Are there any experiences beyond the range of the communicable, beyond the range of language? Actually, no. Every human experience can be communicated to another human, by reference to analogues embedded in shared experience. We should remember that this is one of the important missions for the poet and the storyteller; that they help to generate the language with which we communicate our experiences to others, even and perhaps especially, when the experience has never been communicated before.
(Well, but is there anything at all we can know about that is beyond the range of the communicable? Yes, indeed; too much, perhaps. Unfortunately, there’s no way to refer to any of it except to say: “Whereof one cannot speak thereof one must be silent.” Or something like. So, whatever could be “known” of whatever follows death itself, must remain moot to us, and we mute to it.)
Every human death is the same. Male or female, old or young, decrepit or fit, by way of accident or intent or mere process of aging. Death comes to each and every one of us. Many people find this intolerable. How many monarchs have forced their subjects to build for them magnificent mausoleums, like the pyramids of ancient Egypt; enduring evidence of human hubris and stupidity? Open any of these and discover the same decayed remains one finds in the grave of a peasant. “But we are not to be identified with our bodies,” so begins the argument that the living experience of each individual being, so the experience of death must be different for each of us. But this simply evades the real issue: it is not the final moment of individual, living consciousness that defines the “experience of death,” it is the first moment afterward, which, I’ve already noted, no one can experience and then report to the living.
In Being and Time (1927), Martin Heidegger attempted to make a distinction between “authentic death,” i.e., death as experienced by an individual of courage and intellect, perhaps the very culmination of life, the event granting it real meaning, and “inauthentic death,” just the run-of-the-mill, household variety of death happening while no one pays attention to it. Reading back through Heidegger to the ancient Greeks, we understand that an “authentic death” would be that confronted by a civilized person, while an “inauthentic death” would represent the curse of cowardice. But while I respect Heidegger’s evidently civilized desire for a civilized confrontation with one’s own mortality, I must reject the distinction as attempted poesis of myth. Death’s arrival is inevitable, but always surprising. Preparing for it, as the culmination of one’s individual living, is simply impossible. The most we can do is try to effect what others might say of us after our demise. But that preparation (which is really the preparation Heidegger is discussing, although he is unaware of it) can never be finished, because death itself always cuts it short. That can only mean that such preparation is irrelevant to death. And, indeed, such is the case; what could it possibly matter to one what others say of one, after one has become impossible? And although Heidegger doesn’t want the “authentic” individual to confront death as does the otherwise nameless “one” of generic subjectivity, I’m afraid this is unavoidable. Any individual human dies in just the same manner as dies any “one” (the “Man” or “They” of Heidegger’s text).

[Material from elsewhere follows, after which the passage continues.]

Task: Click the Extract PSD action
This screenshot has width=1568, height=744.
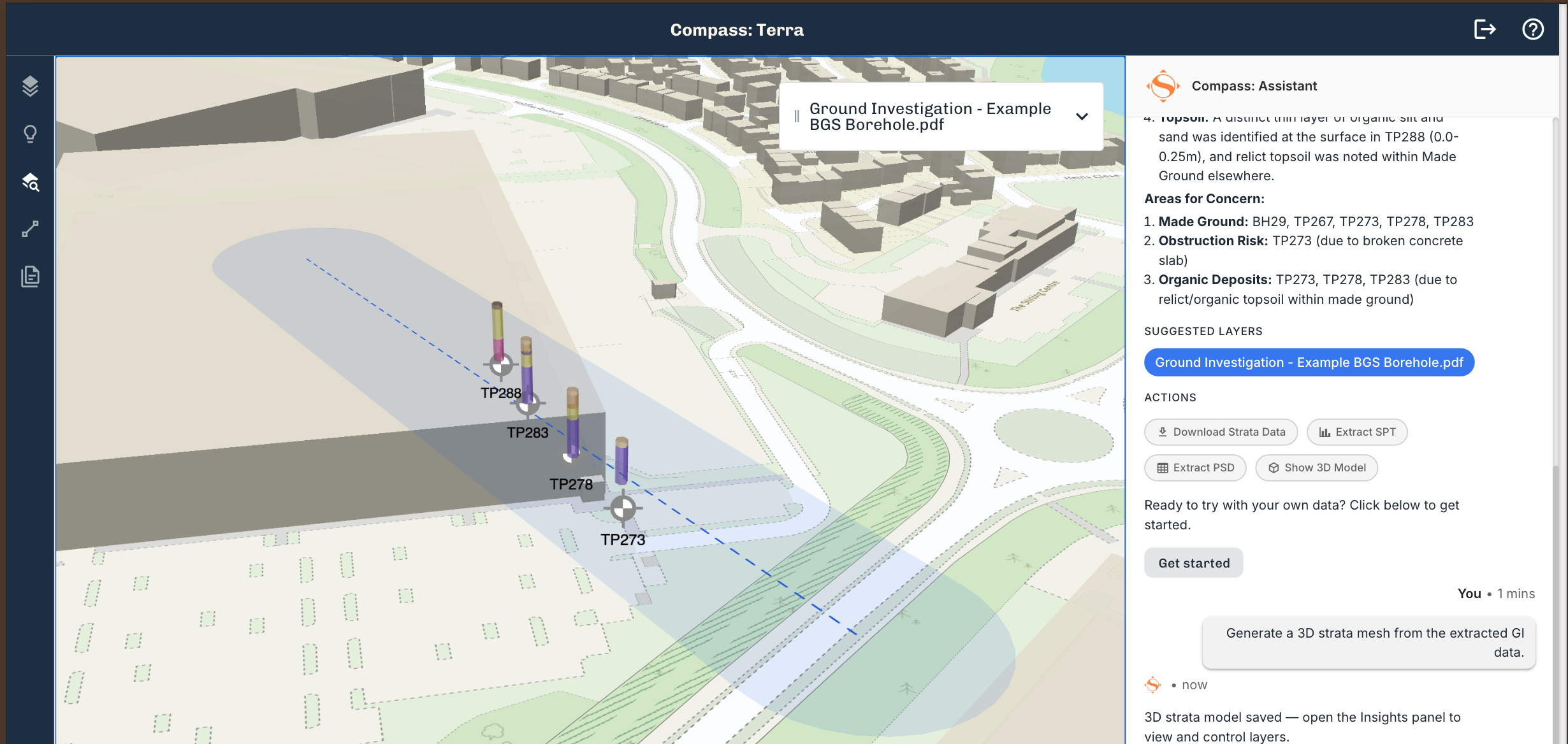Action: pyautogui.click(x=1195, y=468)
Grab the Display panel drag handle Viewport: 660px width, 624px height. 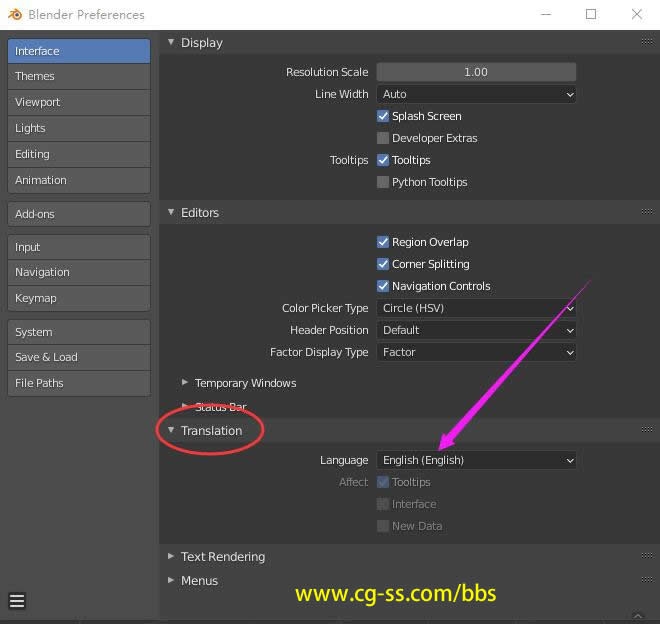pyautogui.click(x=646, y=43)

Whatever it is (which we living can never know), death is the same for all human beings. Someone who has attained any awareness of this accepts it and devotes his or her life to doing what can be done for others, and finding personal satisfactions in community with them. There’s no real point in doing anything on one’s own just for oneself, which is doomed in the first instance. Even an effort to contribute to a future – which is always closed off to the individual – must be undertaken as an effort to contribute to the future presence of others.
The end comes at last
We close the door on death (temporarily), but perhaps open the door to a new way of looking at life. I suppose one could get all evolutionary here and remark upon the necessity of continuing the species, but this is a weak argument for those who care little whether their species continues or not. But simply living with others generates obligations, which can be taught, enforced by social behaviors (or by law when necessary), and which demand of us contributions to the good of others. We owe it to them. We were nurtured by their forbearers, and we nurture them in turn.
The denial of death that leads to the pursuit of momentary pleasures, especially those that cause others harm (as well as oneself, eventually), neither generates an “eternal now,” nor sustains itself within it. This “now” repeats itself incessantly, becoming a predictable, and rather boring, pattern of seeking pleasure, enjoying it, loss, dissatisfaction, forgetting, seeking all over again.
To accept our own mortality is neither morbid nor despairing. It means that we have a moment to recognize that what we each do in life will always have consequences, but it also means that the future, in which such consequences are realized, is not ours individually. It belongs to our progeny and our community. Those who have children owe it to them, having burdened them with the possibilities, risks, and responsibilities of life, to provide for their future and not simply their passing fancies. And those without children share precisely this same debt to the children of others. We enjoy the community’s benefits, and we share its responsibilities. There can be no greater responsibility to the community, than to work for the continuance of that community.
The end of life is death, which means that while we know where we are going, we won’t know anything once we’ve gotten there. The great challenge, then, is to forge our learning into a purpose for the journey. Our lives cannot but be shared, and it would seem the broadest and deepest purpose that we can build for ourselves involves always reaching out to others, not to get something from them, but to contribute to their own efforts to create purpose. We do not learn for ourselves, but for others; what we know is always contribution to the shared experience of community. The search for meaning finds its goal within itself, as the continuing search for the meaning we share with others.